Lines of data:

────────

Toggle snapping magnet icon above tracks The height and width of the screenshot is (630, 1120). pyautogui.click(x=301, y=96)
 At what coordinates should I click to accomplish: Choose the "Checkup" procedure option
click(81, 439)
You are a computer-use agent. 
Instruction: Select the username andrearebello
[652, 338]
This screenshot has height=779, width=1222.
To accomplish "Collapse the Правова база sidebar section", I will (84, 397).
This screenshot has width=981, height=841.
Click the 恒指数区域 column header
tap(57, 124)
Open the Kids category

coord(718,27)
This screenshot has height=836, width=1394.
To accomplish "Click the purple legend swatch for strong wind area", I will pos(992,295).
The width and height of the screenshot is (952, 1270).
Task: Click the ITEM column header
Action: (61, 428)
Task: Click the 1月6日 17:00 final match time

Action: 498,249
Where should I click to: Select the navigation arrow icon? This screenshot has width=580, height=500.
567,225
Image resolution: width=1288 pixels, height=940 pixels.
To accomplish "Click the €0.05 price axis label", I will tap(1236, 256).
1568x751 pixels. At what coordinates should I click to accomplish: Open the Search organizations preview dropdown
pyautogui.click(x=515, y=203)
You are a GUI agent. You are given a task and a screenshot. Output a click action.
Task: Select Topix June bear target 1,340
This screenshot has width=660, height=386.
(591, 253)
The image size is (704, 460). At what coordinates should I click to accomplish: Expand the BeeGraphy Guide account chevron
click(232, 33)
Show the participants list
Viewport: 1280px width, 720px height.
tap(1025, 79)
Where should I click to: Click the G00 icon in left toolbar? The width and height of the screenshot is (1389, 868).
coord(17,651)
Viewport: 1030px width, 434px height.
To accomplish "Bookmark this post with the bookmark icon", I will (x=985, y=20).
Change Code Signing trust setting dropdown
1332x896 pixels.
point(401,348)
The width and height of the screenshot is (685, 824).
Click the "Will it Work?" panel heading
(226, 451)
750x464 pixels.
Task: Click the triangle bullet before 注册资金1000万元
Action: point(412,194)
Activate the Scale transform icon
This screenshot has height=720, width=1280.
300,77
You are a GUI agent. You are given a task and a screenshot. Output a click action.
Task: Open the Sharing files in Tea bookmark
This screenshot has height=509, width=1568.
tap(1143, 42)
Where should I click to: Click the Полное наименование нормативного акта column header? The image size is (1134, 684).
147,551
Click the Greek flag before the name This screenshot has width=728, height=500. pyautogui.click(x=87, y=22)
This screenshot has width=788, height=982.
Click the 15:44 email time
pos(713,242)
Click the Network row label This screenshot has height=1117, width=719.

────────

# [Exercise]
Output all of the rows above verbatim, with nothing changed.

# [Task output]
Toggle snapping magnet icon above tracks The height and width of the screenshot is (630, 1120). pyautogui.click(x=301, y=96)
 At what coordinates should I click to accomplish: Choose the "Checkup" procedure option
click(81, 439)
You are a computer-use agent. 
Instruction: Select the username andrearebello
[652, 338]
This screenshot has height=779, width=1222.
To accomplish "Collapse the Правова база sidebar section", I will (84, 397).
This screenshot has width=981, height=841.
Click the 恒指数区域 column header
tap(57, 124)
Open the Kids category

coord(718,27)
This screenshot has height=836, width=1394.
To accomplish "Click the purple legend swatch for strong wind area", I will pos(992,295).
The width and height of the screenshot is (952, 1270).
Task: Click the ITEM column header
Action: (61, 428)
Task: Click the 1月6日 17:00 final match time

Action: 498,249
Where should I click to: Select the navigation arrow icon? This screenshot has width=580, height=500.
567,225
Image resolution: width=1288 pixels, height=940 pixels.
To accomplish "Click the €0.05 price axis label", I will tap(1236, 256).
1568x751 pixels. At what coordinates should I click to accomplish: Open the Search organizations preview dropdown
pyautogui.click(x=515, y=203)
You are a GUI agent. You are given a task and a screenshot. Output a click action.
Task: Select Topix June bear target 1,340
This screenshot has width=660, height=386.
(591, 253)
The image size is (704, 460). At what coordinates should I click to accomplish: Expand the BeeGraphy Guide account chevron
click(232, 33)
Show the participants list
Viewport: 1280px width, 720px height.
tap(1025, 79)
Where should I click to: Click the G00 icon in left toolbar? The width and height of the screenshot is (1389, 868).
coord(17,651)
Viewport: 1030px width, 434px height.
To accomplish "Bookmark this post with the bookmark icon", I will (x=985, y=20).
Change Code Signing trust setting dropdown
1332x896 pixels.
point(401,348)
The width and height of the screenshot is (685, 824).
Click the "Will it Work?" panel heading
(226, 451)
750x464 pixels.
Task: Click the triangle bullet before 注册资金1000万元
Action: point(412,194)
Activate the Scale transform icon
This screenshot has height=720, width=1280.
300,77
You are a GUI agent. You are given a task and a screenshot. Output a click action.
Task: Open the Sharing files in Tea bookmark
This screenshot has height=509, width=1568.
tap(1143, 42)
Where should I click to: Click the Полное наименование нормативного акта column header? The image size is (1134, 684).
147,551
Click the Greek flag before the name This screenshot has width=728, height=500. pyautogui.click(x=87, y=22)
This screenshot has width=788, height=982.
Click the 15:44 email time
pos(713,242)
Click the Network row label This screenshot has height=1117, width=719.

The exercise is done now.